In Spanish 3 we just wrapped up a unit I reworked to continue working on students’ narration in the past, framed within understanding and talking about the news. This activity we did combines culture, interest, interpretive (reading) skills, presentational (writing), and interpersonal (speaking) skills.
First, using a newspaper website or a regional/international version of Google News, find as many interesting news articles as you will have groups. Make sure it’s an eyewitness-worthy event (a great goal, an accident, a dramatic rescue, a strange happening, etc.-not a celebrity baby being born, e.g.).
Give each group an article and give them about 4 minutes (timed) to put the main idea in a sentence (proficiency skill: identifying the main idea). No details – not how many were wounded, not where the accident was, just “There was a serious accident.”
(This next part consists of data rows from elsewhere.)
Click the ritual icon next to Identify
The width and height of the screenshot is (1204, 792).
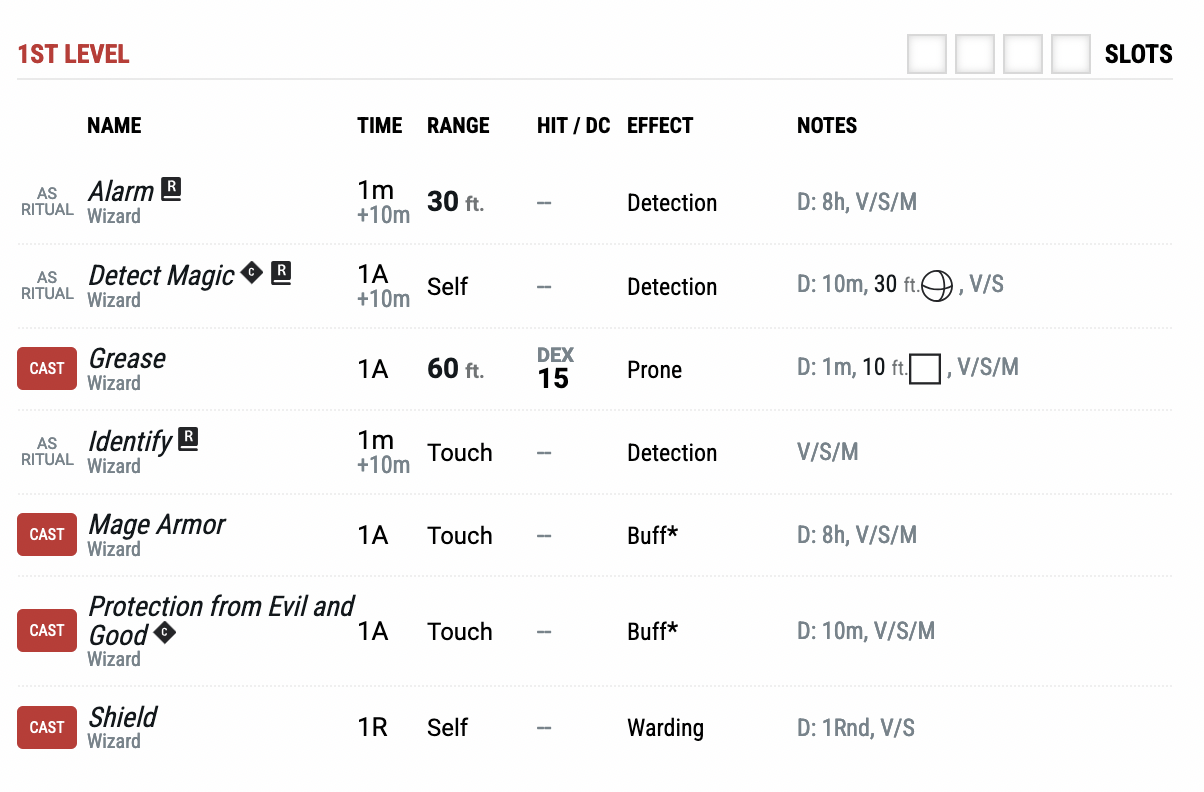click(x=188, y=438)
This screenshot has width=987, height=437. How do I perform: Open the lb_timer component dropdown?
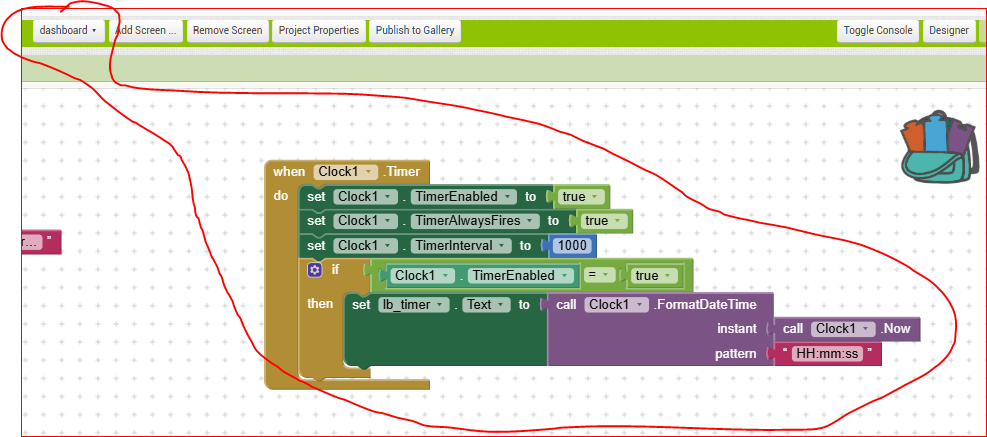click(413, 304)
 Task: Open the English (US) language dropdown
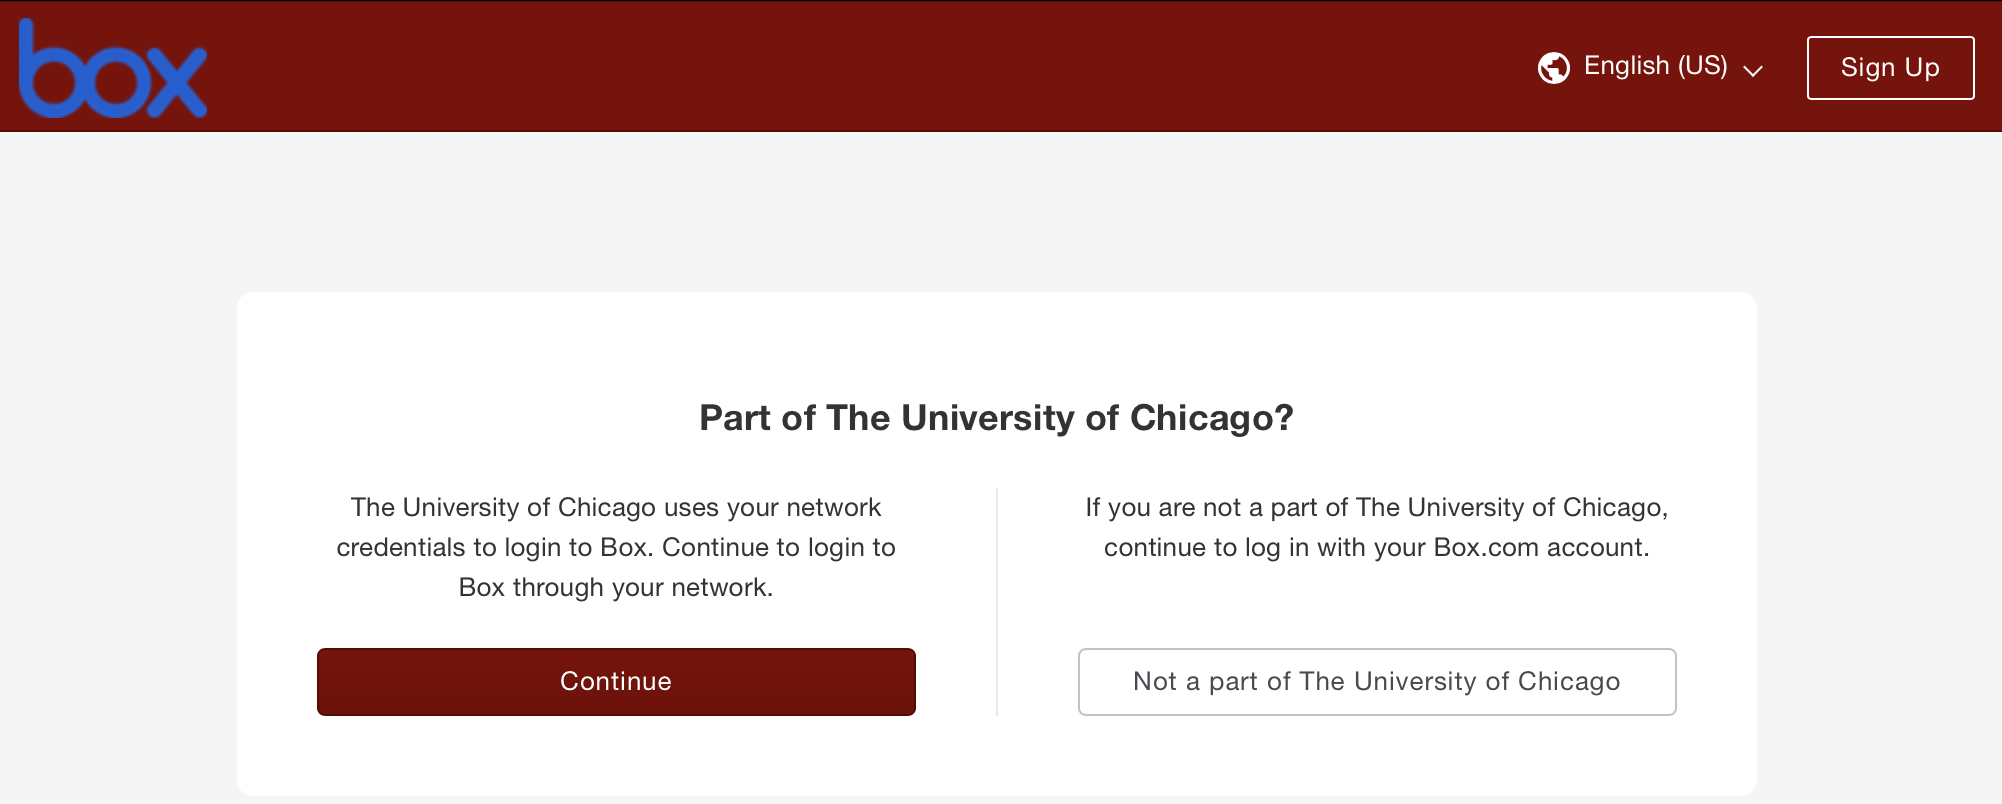pyautogui.click(x=1653, y=66)
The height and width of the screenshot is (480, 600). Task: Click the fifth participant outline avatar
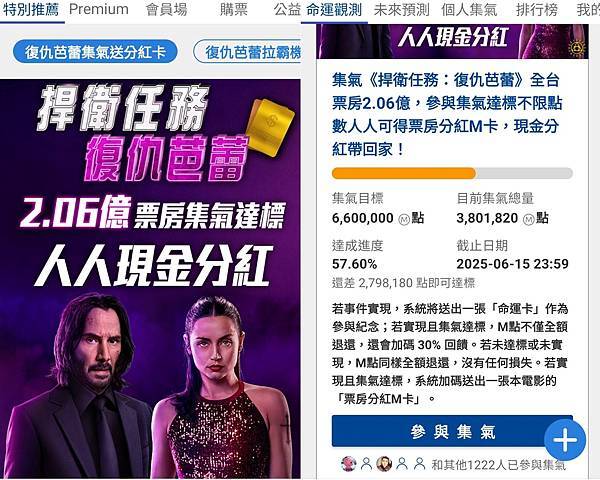tap(419, 464)
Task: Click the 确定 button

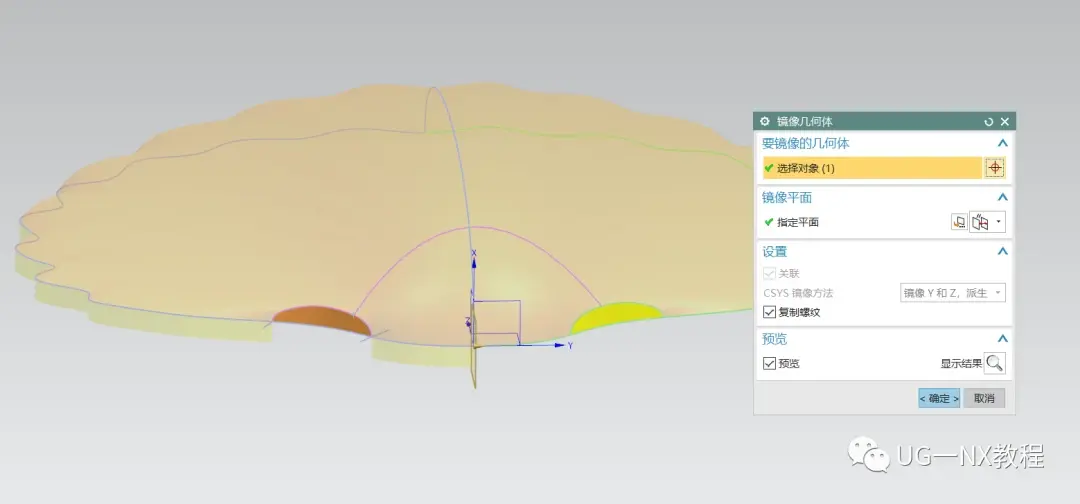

After everyone shares the main idea, they have 10 minutes to find four main details that include a past action and put those into sentence form.
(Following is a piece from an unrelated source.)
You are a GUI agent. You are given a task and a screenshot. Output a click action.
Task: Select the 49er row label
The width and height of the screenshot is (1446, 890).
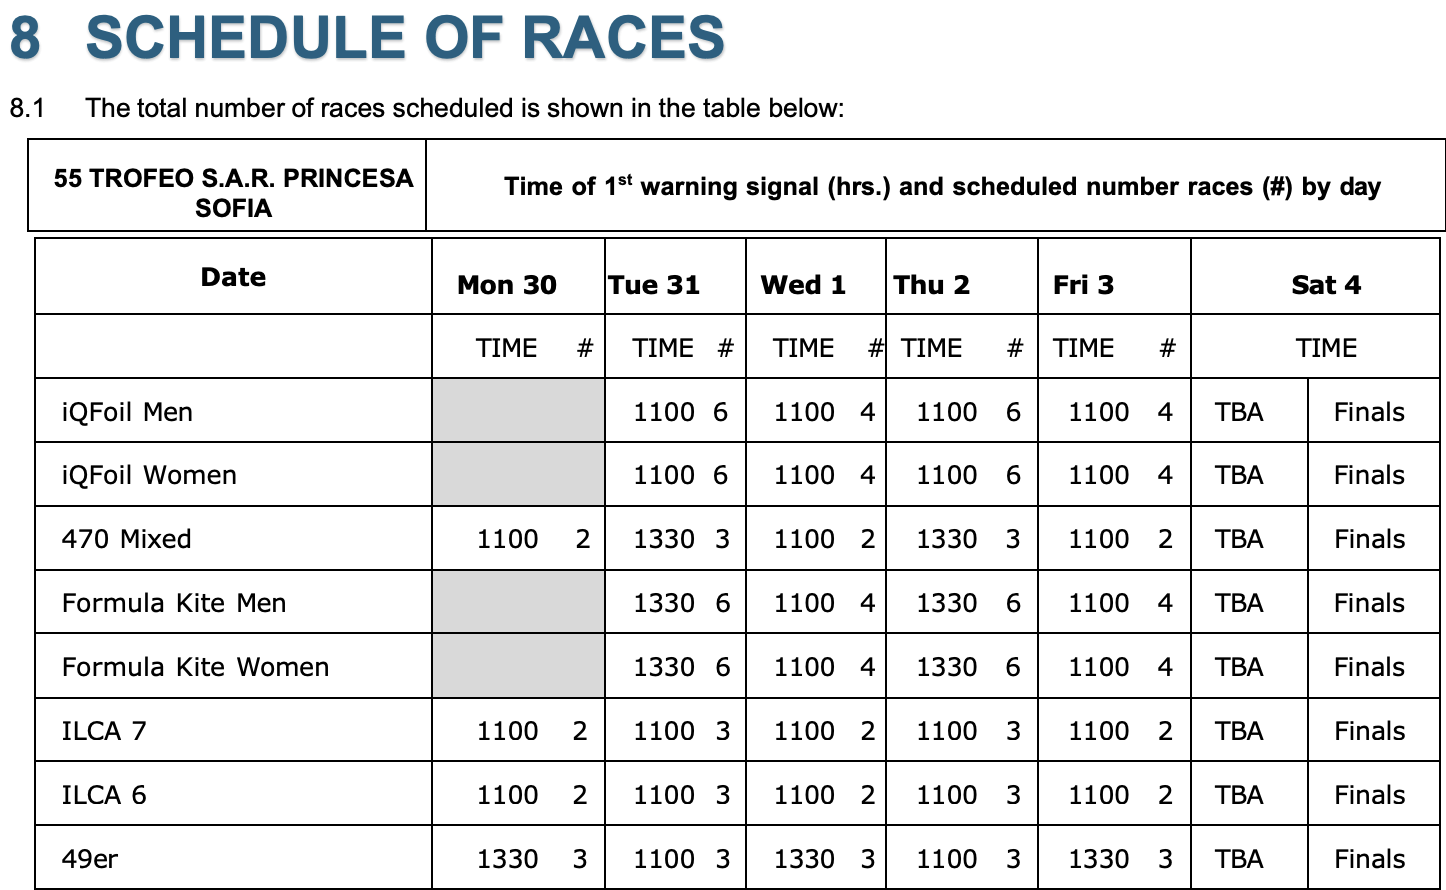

Then, each person has 3 minutes to come up with their own detail as if they had witnessed the event. Encourage creativity – an elephant wearing a large purple hat slipped on a banana, for example. To keep students learning vocabulary without extending themselves too far, limit this detail to one word they don’t know.
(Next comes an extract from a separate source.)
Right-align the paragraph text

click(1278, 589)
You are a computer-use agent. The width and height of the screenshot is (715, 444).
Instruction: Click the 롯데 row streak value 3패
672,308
As a class, talk about how to ask questions a typical reporter would ask – what happened? where were you? what did you see?
Finally, mix the groups. One person is the reporter and the other person is the eyewitness. Students interview each other to get an idea of what happened at the other person’s event. Then, they switch roles and role-play it again.
By timing this, we paced the activity rather quickly and finished it within one class period. Students were reading, writing, listening, and speaking (both prepared sentences and spontaneously – they didn’t know what the “reporter” would ask), practicing past tenses, practicing vocabulary, working collaboratively and individually, all these integrated the way real life is. During the speaking at the end, I listened briefly to each pair and gave them a grade based on the categories I assess when spot-checking.